* VORLIEGENDER TEXT:
USA 2004

 

Oft fällt es uns ja gar nicht mehr auf, wenn historisierende Gebäude mit Obelisken geschmückt sind. Oder wenn uns ein Abenteuerfilm durch Museen mit Mumien in den Vitrinen oder durch halb verfallene Tempel hetzen läßt. Dabei gibt es gerade Ägypten überall zu entdecken. Auch die USA sind ein Land, in dem man die alte Kultur des Nillandes manchmal zum Greifen nahe spürt.

Auf dieses "Abenteuer" ließ ich mich im März 2004 ein. Natürlich war mir klar, daß ich in Museen altägyptische Särge und sogar Mumien sehen würde, oder daß Washington mit dem wohl monumentalsten Obelisken der Welt aufwarten würde. Letztlich ist man dann aber doch überrascht. Sei es, daß man im Museum ein Stück entdeckt, das man noch gar nicht kannte, oder das man längst vergessen hatte, oder sei es, daß man in einem Park in Washington plötzlich vor einer Pyramide des Künstlers Sol Lewitt steht.

Sol Lewitt, Four-Sided Pyramid, Washington

Sol Lewitt, Four-Sided Pyramid, Washington

Neben der großartigen Sammlung des Metropolitan Museum of Art in New York übersieht man leicht die weniger berühmten Stellen mit ihren ägyptisierenden Details, Glasgemälde im Empire State Building, die die Sieben Weltwunder zeigen, darunter eben den Pharos in Alexandria und die Pyramiden von Giza, hier samt Sphinx abgebildet. Oder den Fahrstuhlbereich im Chrysler Building, der ganz bewußt auf das Grab des Tutanchamun anspielen soll. Die 1920er Jahre waren nicht nur die Hochzeit des Art Deco sondern auch die Jahre der Entdeckung und Bearbeitung des Tutanchamun-Grabes.

* AUFGABEN:
1. Wann ließ sich die erzählende Person laut dem Text über Ägypten in den USA auf das „Abenteuer“ ein?
2. Welche Gebäude und Museen in den USA nennt der Text über Ägypten in den USA mit Namen? Führe alle auf.
3. Schreibe den Text über ägyptische Spuren in den USA im Anschluss an seinen letzten Satz weiter.

* GESPEICHERTE DATEN:

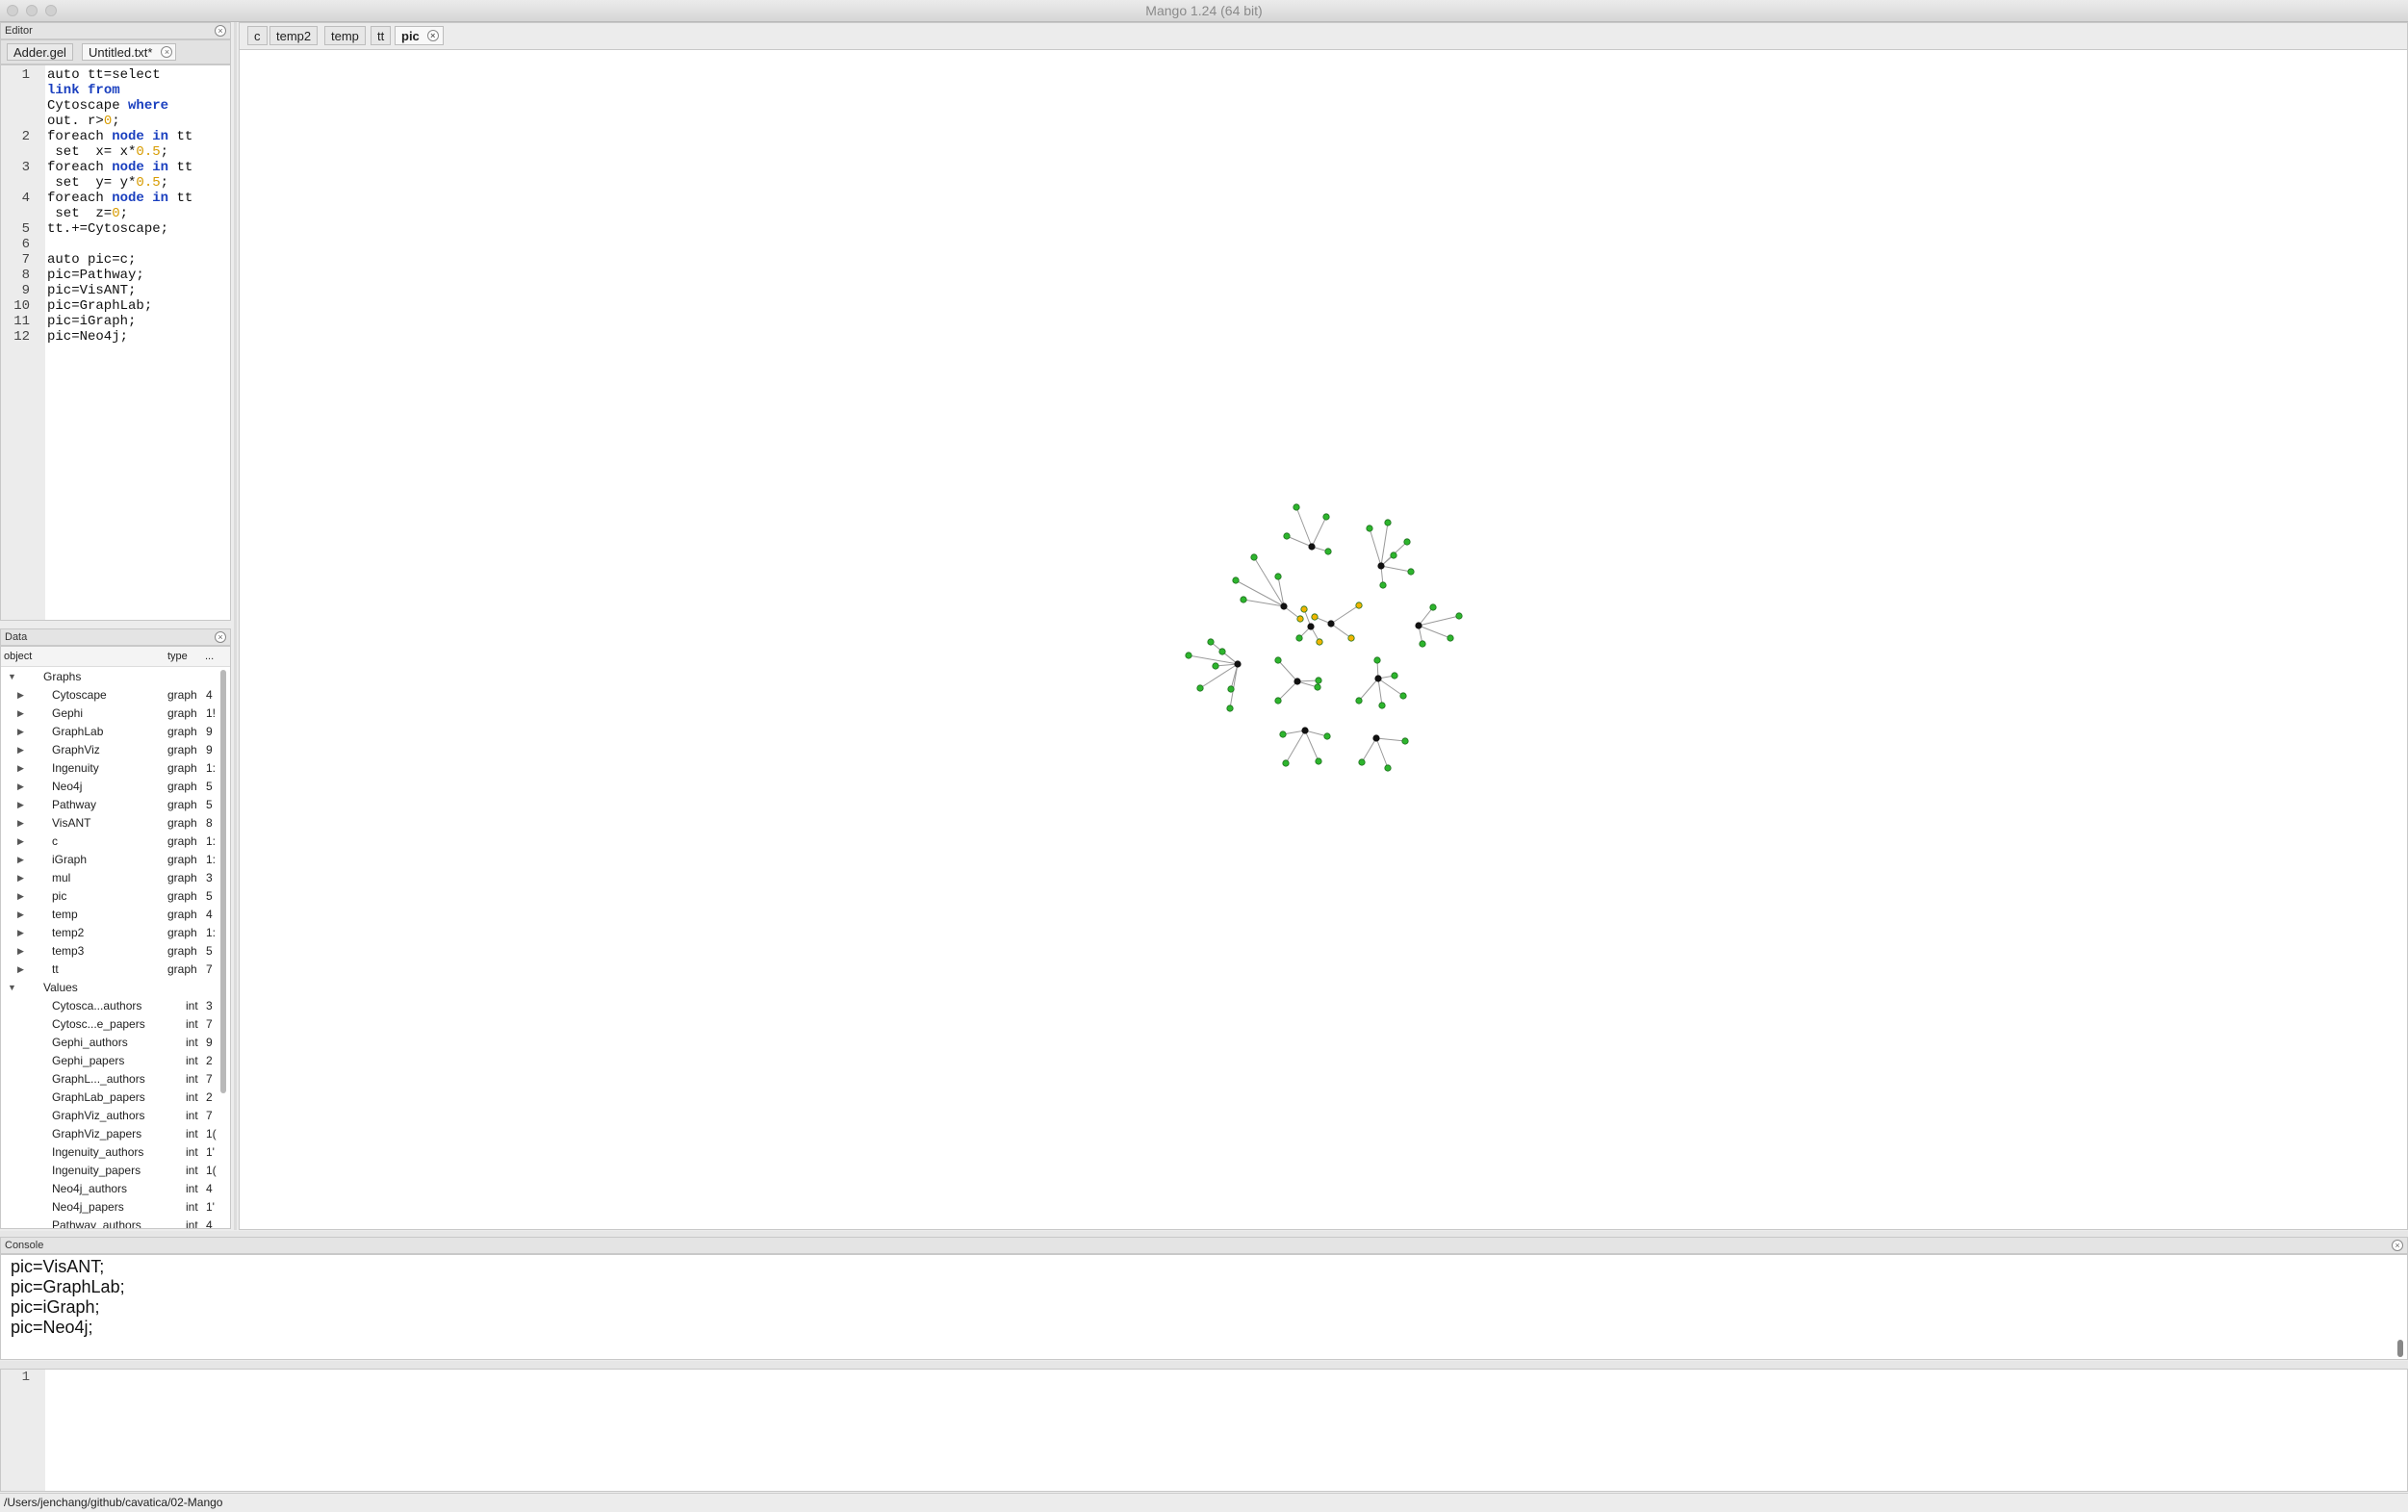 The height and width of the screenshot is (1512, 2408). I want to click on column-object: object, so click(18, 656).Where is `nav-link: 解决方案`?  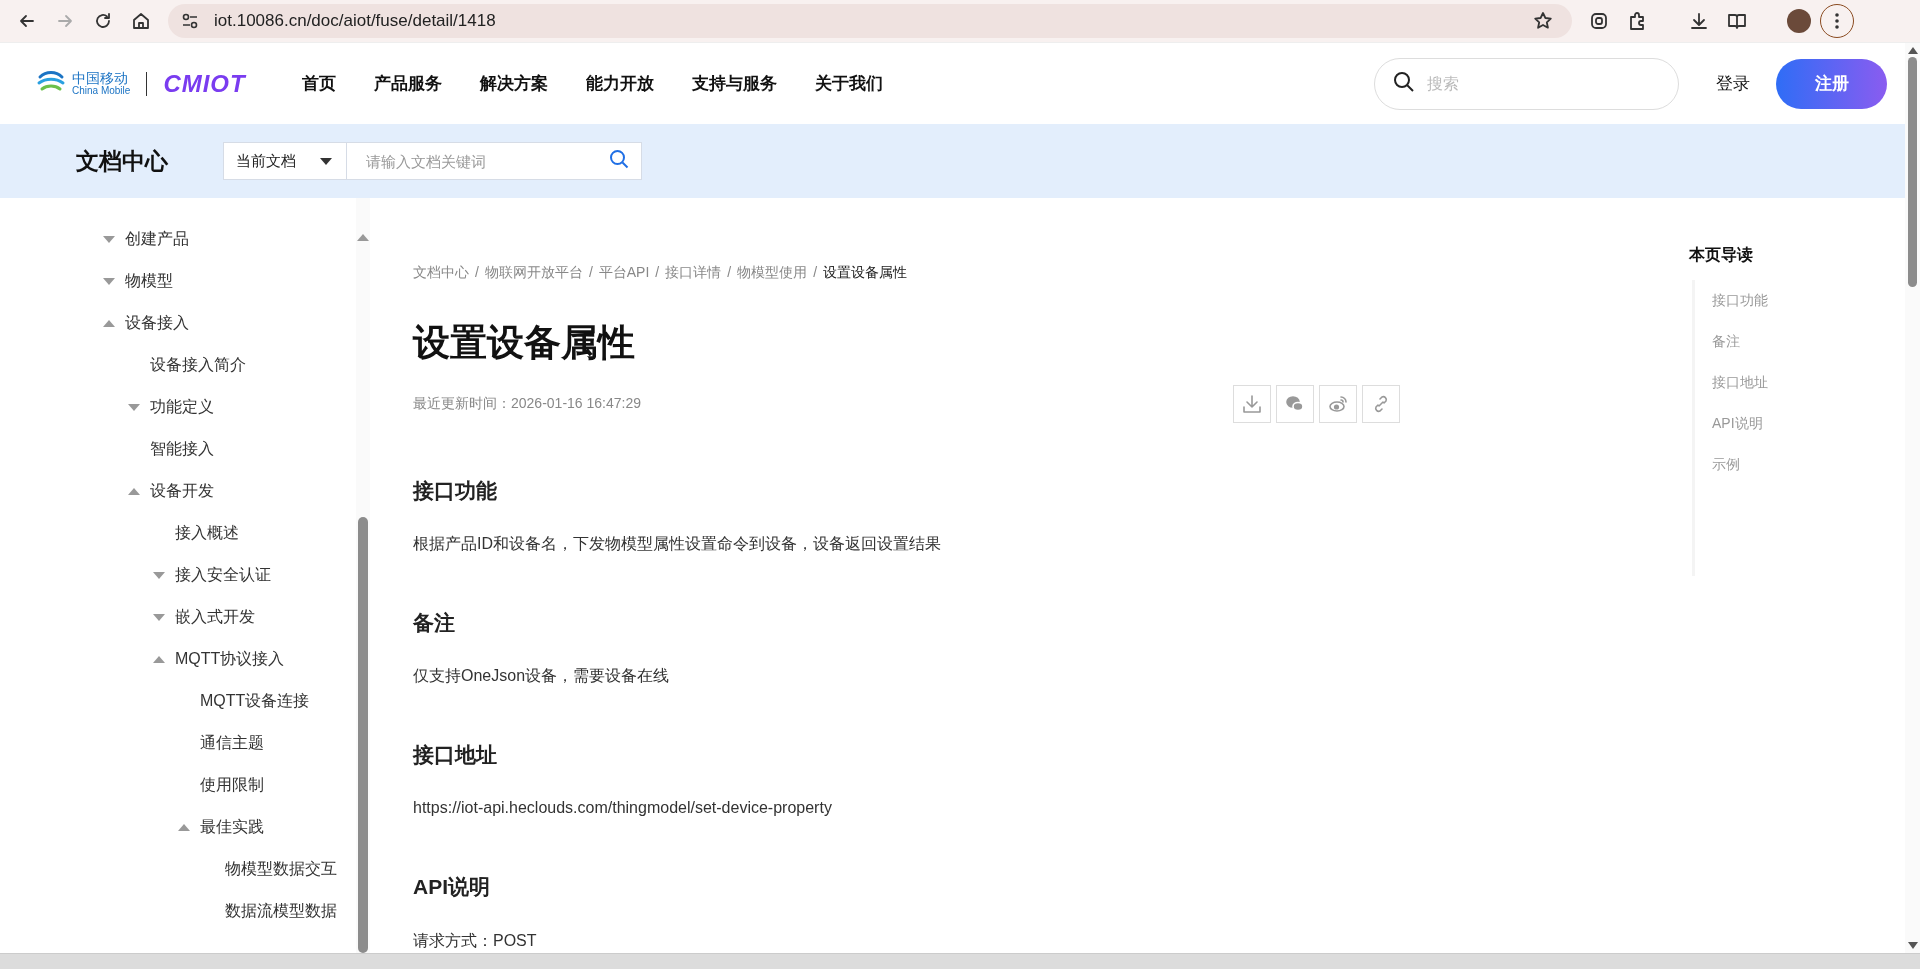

* ANTWORTEN:
1. Im März 2004.

2. Metropolitan Museum of Art, Empire State Building, Chrysler Building

3.
Im Chrysler Building, New York

Fahrstuhl-Tür im Chrysler Building, New York

Ja, natürlich habe ich mir die Statue Sethos I. im MMA angesehen. Ich fühlte mich allerdings völlig überfordert von der riesigen Sammlung von Amuletten und allem, was sonst noch zur Ausstattung einer altägyptischer Bestattung gehörte. Das Metropolitan Museum ist zu groß, um es als Ganzes zu würdigen, und selbst einzelne Abteilungen überfordern bereits den interessierten Betrachter. Es gilt persönliche Highlights herauszufiltern, ohne daß Nicht-Vertraute völlig aus den Augen zu verlieren. Den Tempel von Dendur beispielsweise, der in einem eigenen Flügel untergebracht ist - wo es übrigens auch Relief-Blöcke der Amarna-Zeit zu würdigen gilt. Nachdem man sich etwas erholt halt, versteht sich.

Mein Tip daher: Wer sich der Wucht des MMA nicht gewachsen fühlt, möge das Brooklyn Museum aufsuchen. Dieses Haus ist weniger berühmt und etwas abgelegen, doch seine Sammlung incl. ägyptischem Teil ist sehenswert und noch überschaubar.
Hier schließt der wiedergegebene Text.